Batch download pages from MediaWiki sites (All pages or pages of a category) as printable PDFs.

Install / Run

pip install mwpdfify ...or clone repo and pip install . ...or directly download and run .py

There are two PDF rendering backends to choose from: pdfkit (default) or weasyprint. Use pip install -r requirements.txt to install both or choose one yourself. If using the former remember to also install wkhtmltopdf on your system.

Usage

  1. Get the full address of api.php in desired wiki. Typically it should be directly under the site's root (like /api.php).

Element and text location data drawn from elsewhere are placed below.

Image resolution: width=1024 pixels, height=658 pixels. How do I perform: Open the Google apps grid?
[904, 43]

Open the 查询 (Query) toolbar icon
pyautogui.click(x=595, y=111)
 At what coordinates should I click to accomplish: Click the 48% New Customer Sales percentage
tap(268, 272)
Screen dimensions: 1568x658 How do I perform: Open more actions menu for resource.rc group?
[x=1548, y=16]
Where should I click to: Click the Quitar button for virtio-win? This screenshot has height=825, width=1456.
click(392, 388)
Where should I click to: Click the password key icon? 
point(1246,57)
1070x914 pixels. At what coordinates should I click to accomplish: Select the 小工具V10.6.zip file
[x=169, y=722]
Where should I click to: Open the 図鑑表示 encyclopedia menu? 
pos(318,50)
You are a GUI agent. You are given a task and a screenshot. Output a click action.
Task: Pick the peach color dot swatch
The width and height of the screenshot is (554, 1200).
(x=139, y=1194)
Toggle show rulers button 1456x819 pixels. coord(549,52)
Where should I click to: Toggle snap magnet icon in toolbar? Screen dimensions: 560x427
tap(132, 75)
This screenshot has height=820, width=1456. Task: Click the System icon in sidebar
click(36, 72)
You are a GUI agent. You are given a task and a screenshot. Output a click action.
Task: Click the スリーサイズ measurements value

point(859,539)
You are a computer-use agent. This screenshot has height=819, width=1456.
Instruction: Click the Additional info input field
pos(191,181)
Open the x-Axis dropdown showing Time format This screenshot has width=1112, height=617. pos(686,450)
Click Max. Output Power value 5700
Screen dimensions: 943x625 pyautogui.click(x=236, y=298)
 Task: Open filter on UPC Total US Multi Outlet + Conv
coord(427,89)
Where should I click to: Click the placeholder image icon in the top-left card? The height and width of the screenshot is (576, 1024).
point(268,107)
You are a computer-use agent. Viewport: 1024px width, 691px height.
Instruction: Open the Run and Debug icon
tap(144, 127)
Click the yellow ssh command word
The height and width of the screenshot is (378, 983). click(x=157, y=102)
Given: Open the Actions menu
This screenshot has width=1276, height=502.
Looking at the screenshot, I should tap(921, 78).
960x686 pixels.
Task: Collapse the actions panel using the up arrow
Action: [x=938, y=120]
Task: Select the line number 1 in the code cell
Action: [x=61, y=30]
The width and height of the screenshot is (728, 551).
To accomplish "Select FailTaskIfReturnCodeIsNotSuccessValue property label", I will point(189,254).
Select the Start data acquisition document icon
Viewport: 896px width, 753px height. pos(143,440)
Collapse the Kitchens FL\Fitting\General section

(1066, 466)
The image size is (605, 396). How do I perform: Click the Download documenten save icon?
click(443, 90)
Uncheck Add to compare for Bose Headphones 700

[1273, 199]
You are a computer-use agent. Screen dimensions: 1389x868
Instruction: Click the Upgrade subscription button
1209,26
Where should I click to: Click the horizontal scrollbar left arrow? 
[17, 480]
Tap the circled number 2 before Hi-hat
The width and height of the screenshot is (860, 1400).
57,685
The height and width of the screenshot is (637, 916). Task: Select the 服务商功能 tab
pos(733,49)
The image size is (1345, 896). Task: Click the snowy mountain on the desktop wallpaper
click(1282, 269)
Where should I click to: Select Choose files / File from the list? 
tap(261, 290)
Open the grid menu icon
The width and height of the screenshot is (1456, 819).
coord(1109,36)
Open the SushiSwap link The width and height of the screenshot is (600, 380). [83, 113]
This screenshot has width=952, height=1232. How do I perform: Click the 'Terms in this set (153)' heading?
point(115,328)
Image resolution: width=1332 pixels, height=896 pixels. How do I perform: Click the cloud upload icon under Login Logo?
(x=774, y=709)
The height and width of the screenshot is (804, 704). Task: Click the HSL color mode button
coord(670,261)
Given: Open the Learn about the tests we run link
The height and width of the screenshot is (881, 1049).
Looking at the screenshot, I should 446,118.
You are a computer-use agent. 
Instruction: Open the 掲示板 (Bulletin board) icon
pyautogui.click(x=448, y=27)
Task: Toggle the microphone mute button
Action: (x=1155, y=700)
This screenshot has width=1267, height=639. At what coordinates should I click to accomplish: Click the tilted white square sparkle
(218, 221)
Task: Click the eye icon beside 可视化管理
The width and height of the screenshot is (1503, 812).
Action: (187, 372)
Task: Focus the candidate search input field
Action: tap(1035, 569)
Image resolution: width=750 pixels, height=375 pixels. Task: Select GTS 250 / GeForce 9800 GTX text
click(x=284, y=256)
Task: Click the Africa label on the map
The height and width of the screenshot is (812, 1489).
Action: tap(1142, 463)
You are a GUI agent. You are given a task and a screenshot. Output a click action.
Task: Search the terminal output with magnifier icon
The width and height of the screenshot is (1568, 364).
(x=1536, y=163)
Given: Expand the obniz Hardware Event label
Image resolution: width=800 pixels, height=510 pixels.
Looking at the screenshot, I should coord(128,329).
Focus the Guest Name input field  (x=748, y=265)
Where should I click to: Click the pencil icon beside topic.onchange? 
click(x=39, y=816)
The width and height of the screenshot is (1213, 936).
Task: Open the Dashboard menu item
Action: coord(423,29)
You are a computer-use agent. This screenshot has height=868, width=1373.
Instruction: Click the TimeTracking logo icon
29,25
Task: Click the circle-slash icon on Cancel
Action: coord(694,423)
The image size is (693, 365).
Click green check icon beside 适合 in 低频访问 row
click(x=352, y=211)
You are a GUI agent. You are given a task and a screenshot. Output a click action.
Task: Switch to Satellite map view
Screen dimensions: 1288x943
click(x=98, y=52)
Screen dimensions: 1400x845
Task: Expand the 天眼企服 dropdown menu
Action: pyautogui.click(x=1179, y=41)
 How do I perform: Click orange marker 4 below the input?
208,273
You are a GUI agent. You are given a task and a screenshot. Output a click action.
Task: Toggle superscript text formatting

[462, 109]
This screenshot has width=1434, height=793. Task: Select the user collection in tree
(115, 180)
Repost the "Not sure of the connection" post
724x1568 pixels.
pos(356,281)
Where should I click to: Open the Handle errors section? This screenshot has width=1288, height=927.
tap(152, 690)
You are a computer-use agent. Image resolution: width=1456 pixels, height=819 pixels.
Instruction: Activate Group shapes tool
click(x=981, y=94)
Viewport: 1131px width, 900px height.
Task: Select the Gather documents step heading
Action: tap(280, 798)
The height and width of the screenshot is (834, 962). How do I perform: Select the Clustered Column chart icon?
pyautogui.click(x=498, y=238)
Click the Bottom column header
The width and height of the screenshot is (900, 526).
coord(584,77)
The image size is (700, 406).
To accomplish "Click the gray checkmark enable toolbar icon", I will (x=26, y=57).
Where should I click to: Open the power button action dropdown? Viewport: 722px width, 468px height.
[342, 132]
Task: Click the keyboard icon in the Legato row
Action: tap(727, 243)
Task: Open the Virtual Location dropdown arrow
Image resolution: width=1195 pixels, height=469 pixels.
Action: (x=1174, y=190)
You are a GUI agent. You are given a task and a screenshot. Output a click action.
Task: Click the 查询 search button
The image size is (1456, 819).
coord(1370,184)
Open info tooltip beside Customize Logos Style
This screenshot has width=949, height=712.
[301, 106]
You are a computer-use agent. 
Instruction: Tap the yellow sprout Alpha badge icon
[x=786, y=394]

For Wikipedia it's /w/api.php; tell me if there are any other exceptions ;)
  2. (optional) If you want only a specific category, get its title (in the form of Category:XXX)
  3. Run the script. eg.:
    • mwpdfify https://lycoris-recoil.fandom.com/api.php - Download all pages (as in Special:AllPages) from Lycoris Recoil Fandom Wiki as PDF
    • mwpdfify https://wiki.archlinux.org/api.php -c Category:Installation_process - Download all pages under Category:Installation_process from ArchWiki as PDF

The downloaded PDFs should be avaliable in a folder marked with the site's domain name in the current directory.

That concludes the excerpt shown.